• **Exercise task**
Copy the lines from the records below without changes, beginning at the line that has "You are a GUI" and stopping after the line that has "tap(563, 23)". Omit the pictures from your copy.

━━ Data entries ━━

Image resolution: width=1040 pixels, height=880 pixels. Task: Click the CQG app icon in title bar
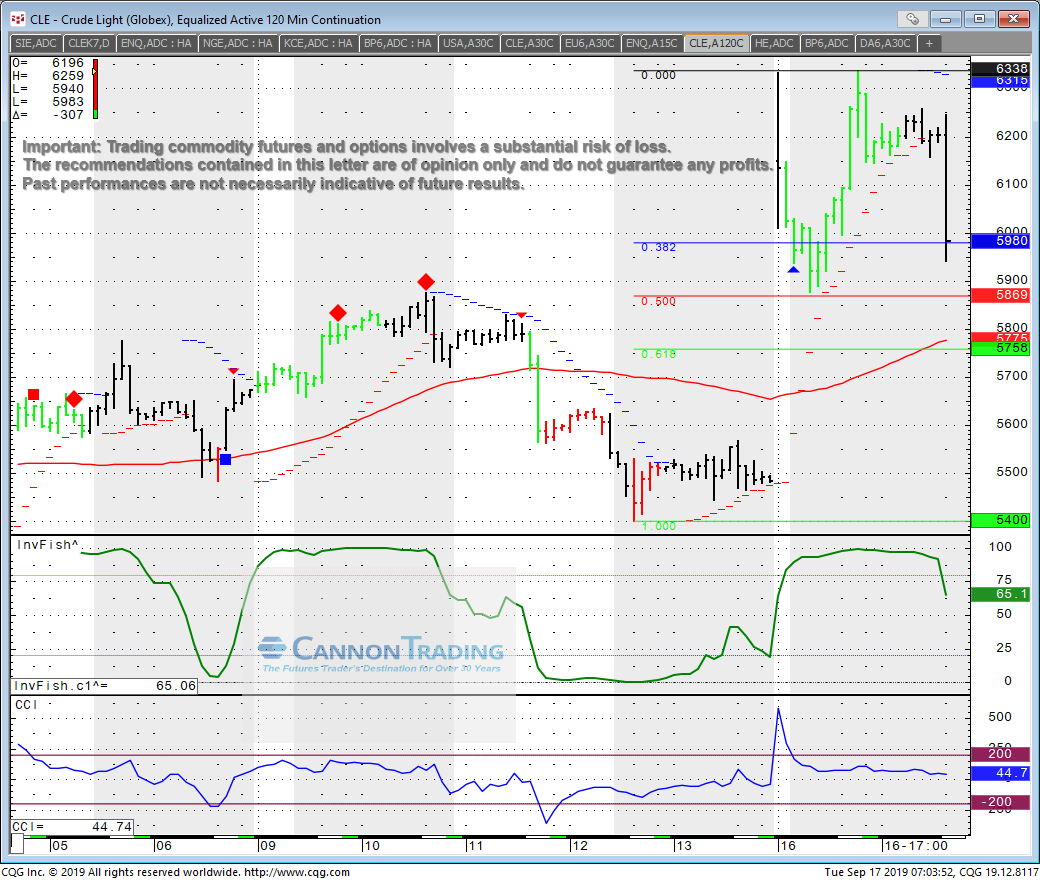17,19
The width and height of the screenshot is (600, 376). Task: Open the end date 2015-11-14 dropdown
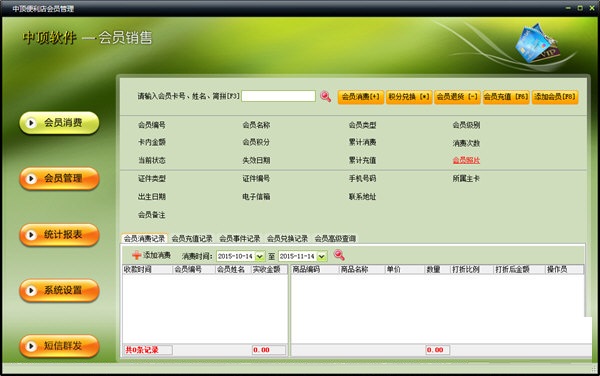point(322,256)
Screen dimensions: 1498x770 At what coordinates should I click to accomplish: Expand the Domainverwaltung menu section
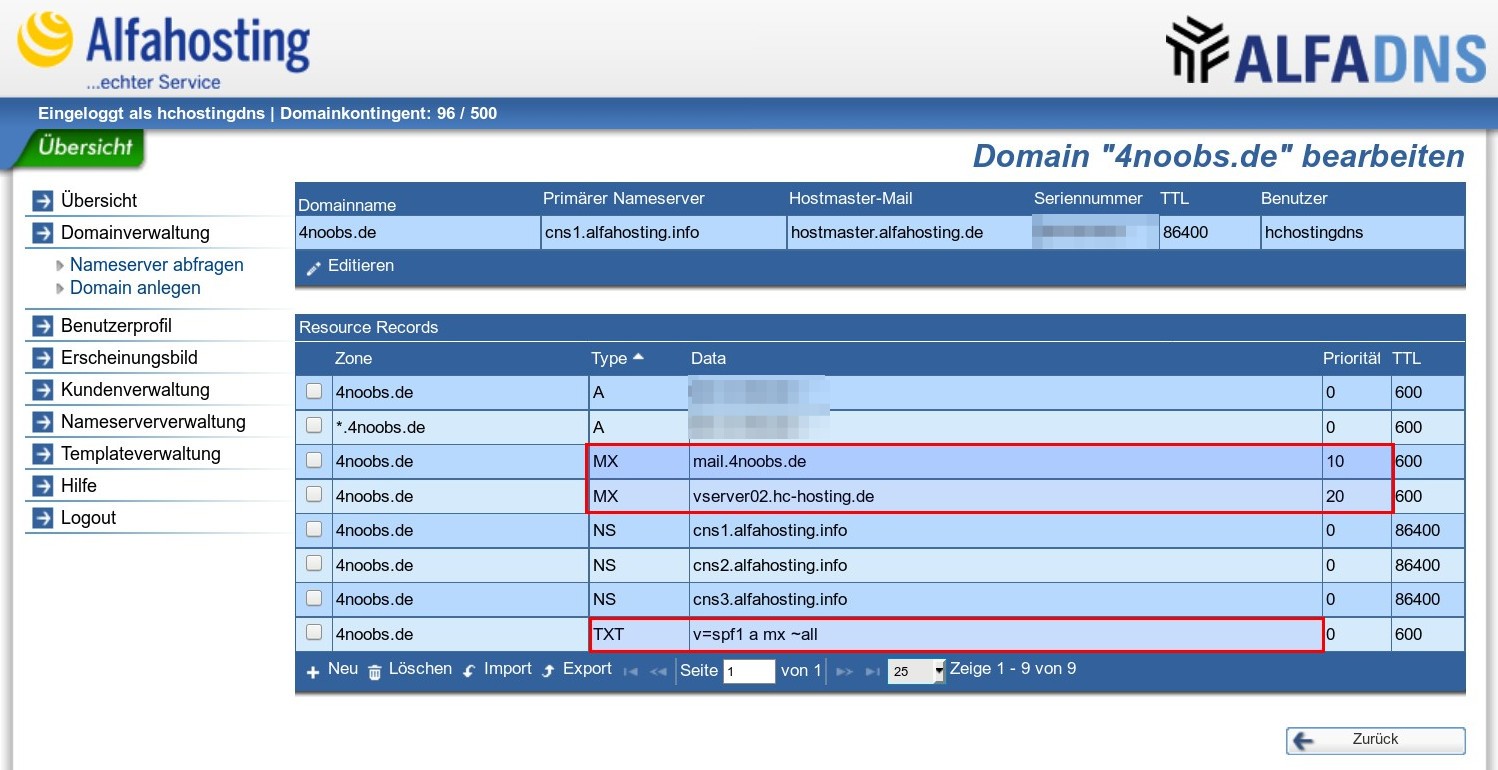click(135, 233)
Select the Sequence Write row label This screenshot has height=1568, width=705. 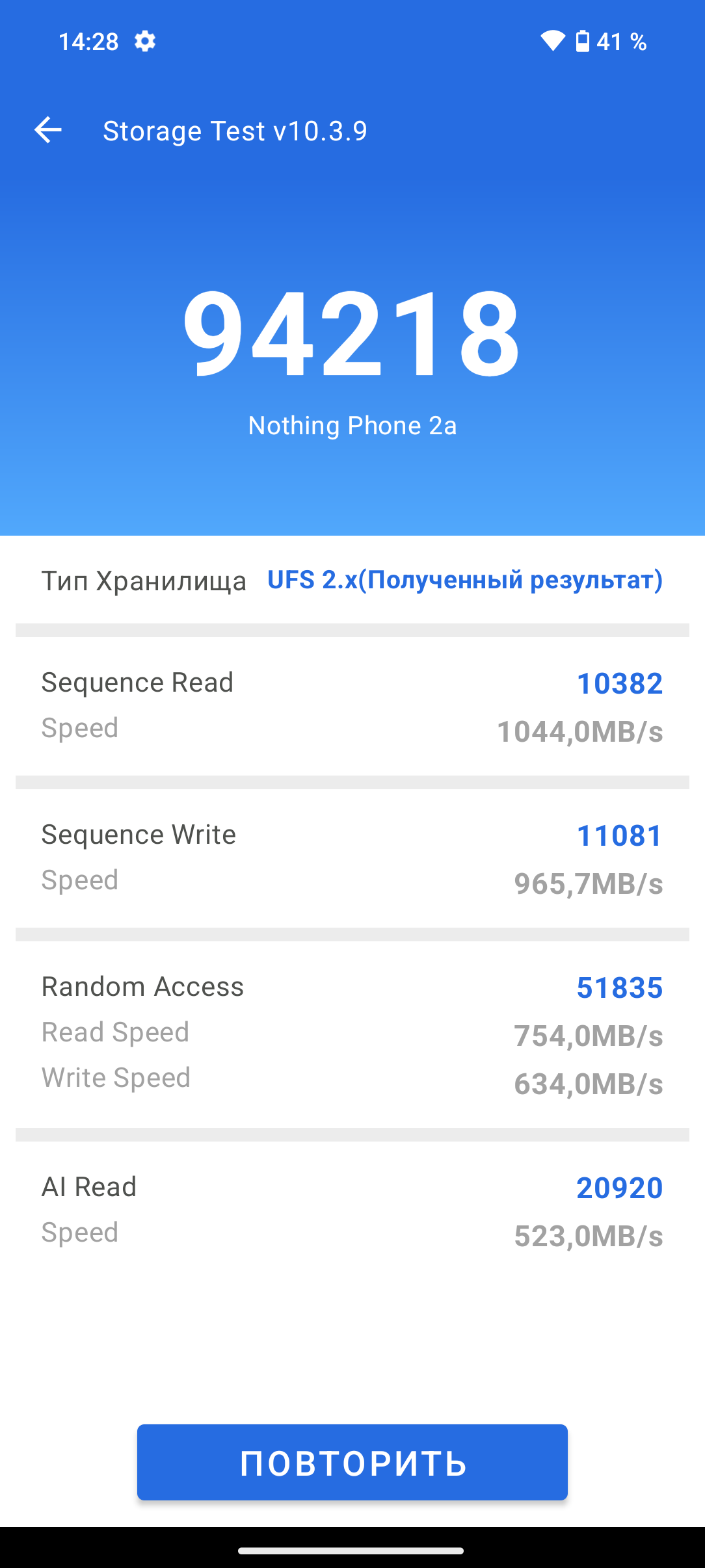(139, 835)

━━━
━━ Data entries ━━

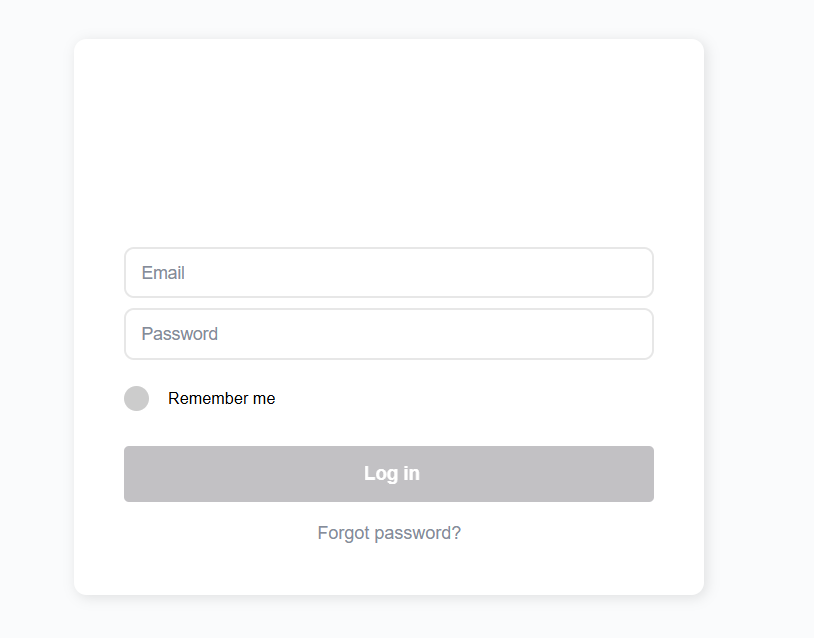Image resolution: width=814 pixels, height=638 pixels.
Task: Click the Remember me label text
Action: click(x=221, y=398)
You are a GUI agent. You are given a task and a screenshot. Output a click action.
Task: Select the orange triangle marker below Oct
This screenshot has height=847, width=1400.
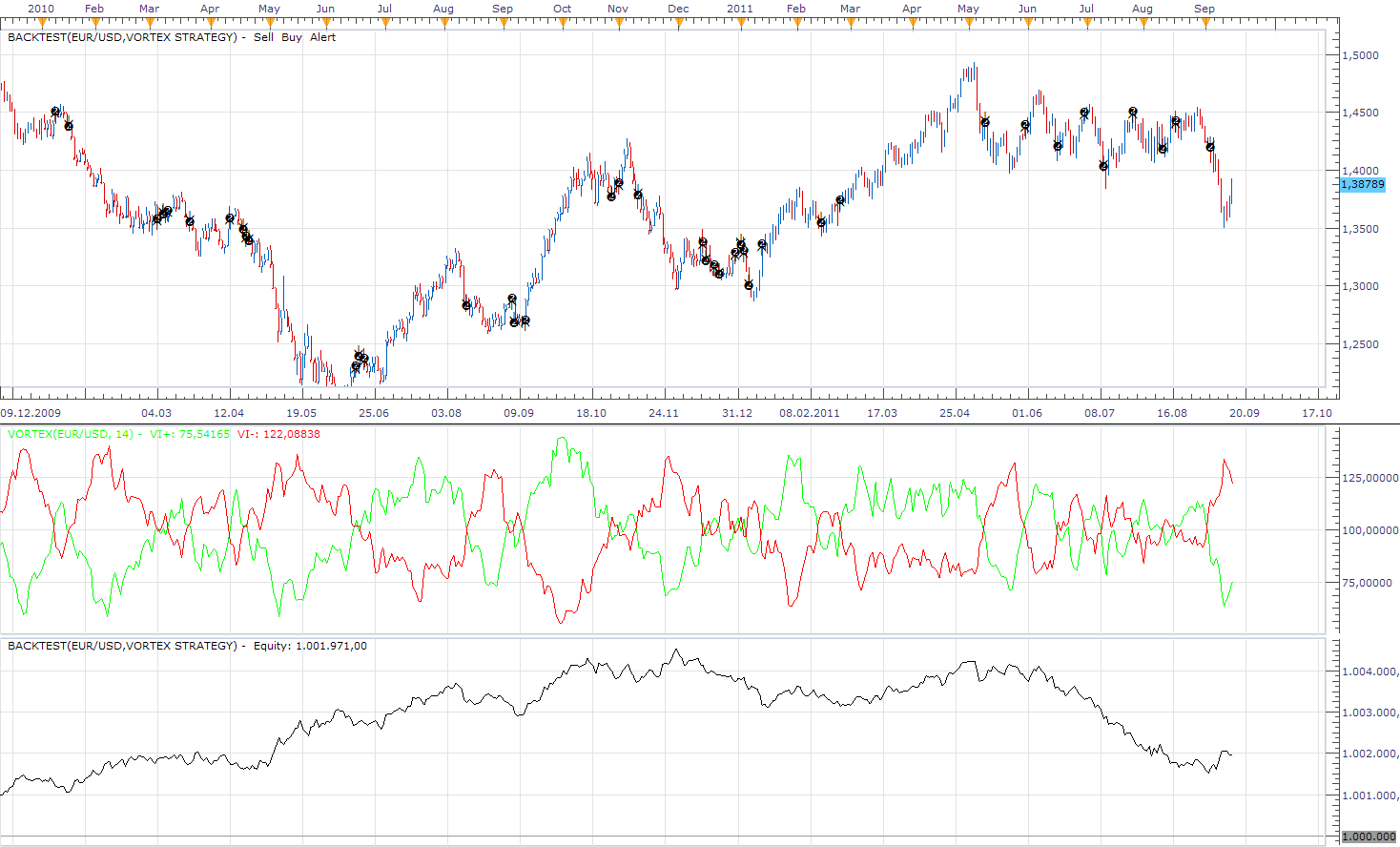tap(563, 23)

━━━

• **In response**
You are a GUI agent. You are given a task and a screenshot. Output a click action.
Task: Select the orange triangle marker below Oct
This screenshot has height=847, width=1400.
tap(563, 23)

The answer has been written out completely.